Pour l'eurodéputé UMP, cela n’enlève rien à l’intérêt d’un PNR qui, certes, n’agirait pas comme une «baguette magique» contre le terrorisme, mais offrirait une «traçabilité importante» sur les déplacements des terroristes. A condition d’harmoniser le système:

«Tous les ministres européens et tous les services de renseignement en sont convaincus, le PNR européen serait utile. Car aujourd’hui c’est le plus grand désordre. Des PNR nationaux vont se multiplier, il existe un accord PNR avec les Etats-Unis. Il existe beaucoup de systèmes différents au sein desquels on pourrait trouver beaucoup d’informations utiles.»

D’autres remettent en doute l’efficacité de cet outil. Emilio De Capitani est sévère au sujet du PNR:

«Lorsqu’on demande de nous montrer si cela fonctionne pour empêcher des actes terroriste, on ne nous répond pas. Alors pourquoi vivre dans une société ou toutes les personnes sont contrôlées alors que les terroristes passent s’ils le souhaitent?»
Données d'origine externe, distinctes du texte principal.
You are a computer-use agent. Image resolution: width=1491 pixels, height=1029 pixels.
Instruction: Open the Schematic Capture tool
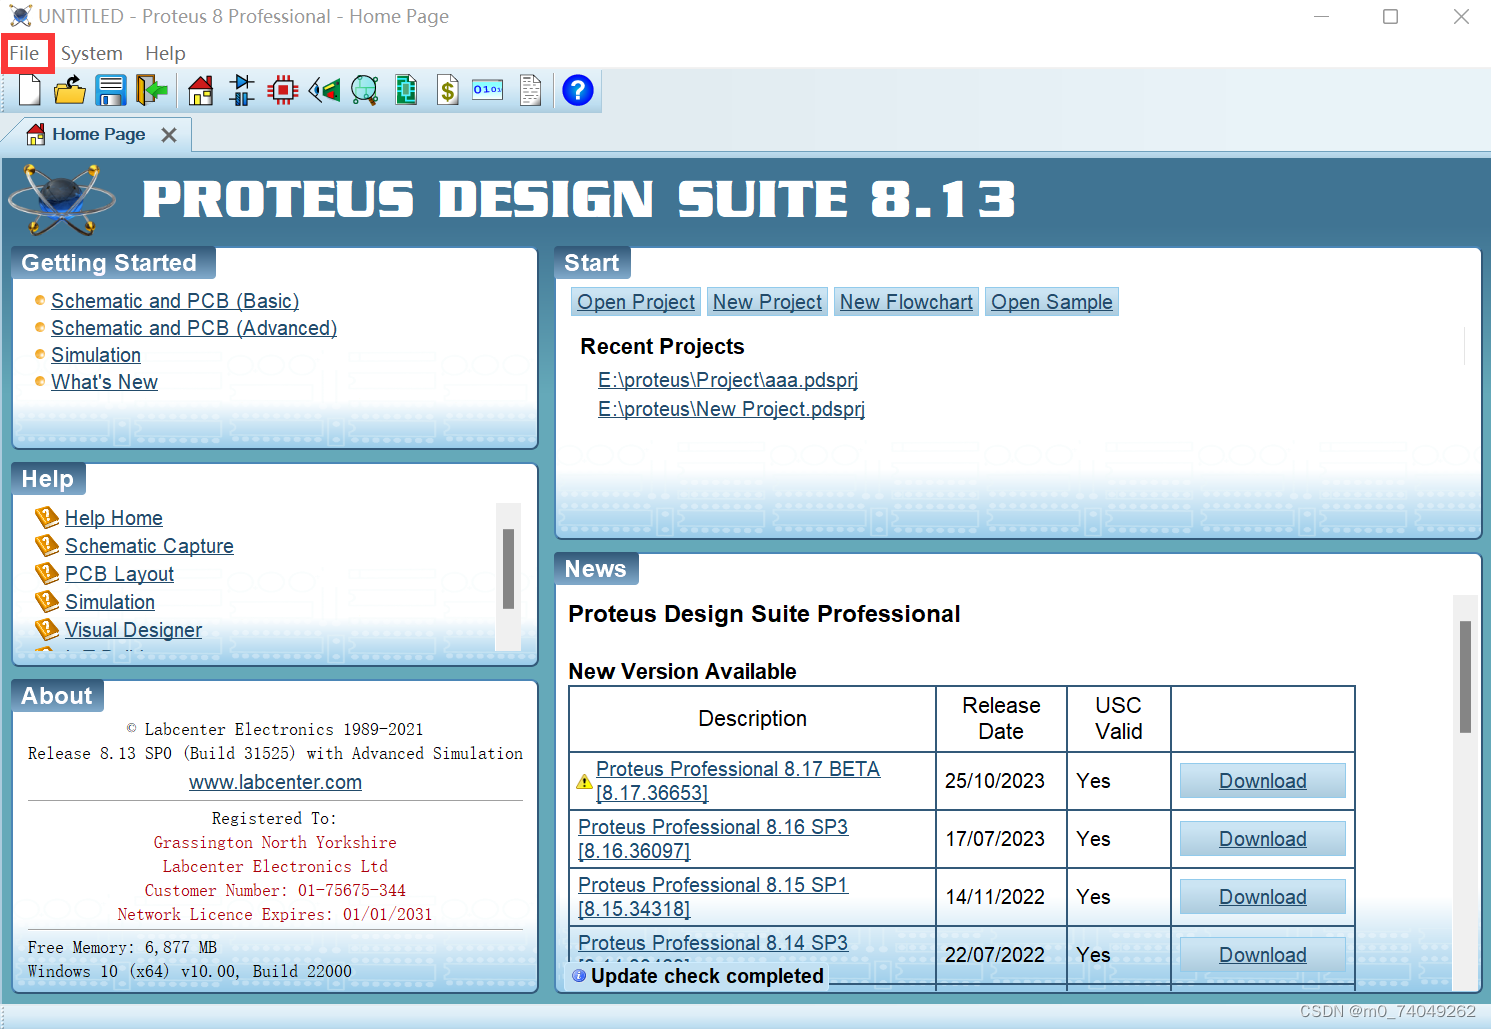[x=241, y=90]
Pour le vieux routier de la Commission Libé, la priorité devrait justement être de se focaliser sur les terroristes:

«Au lieu de nous casser les pieds avec le PNR, pourquoi ne pas forcer les Etats à partager leurs informations avec Europol. Plutôt que se focaliser sur des données civiles, ne devrait-on pas commencer par les données policières?»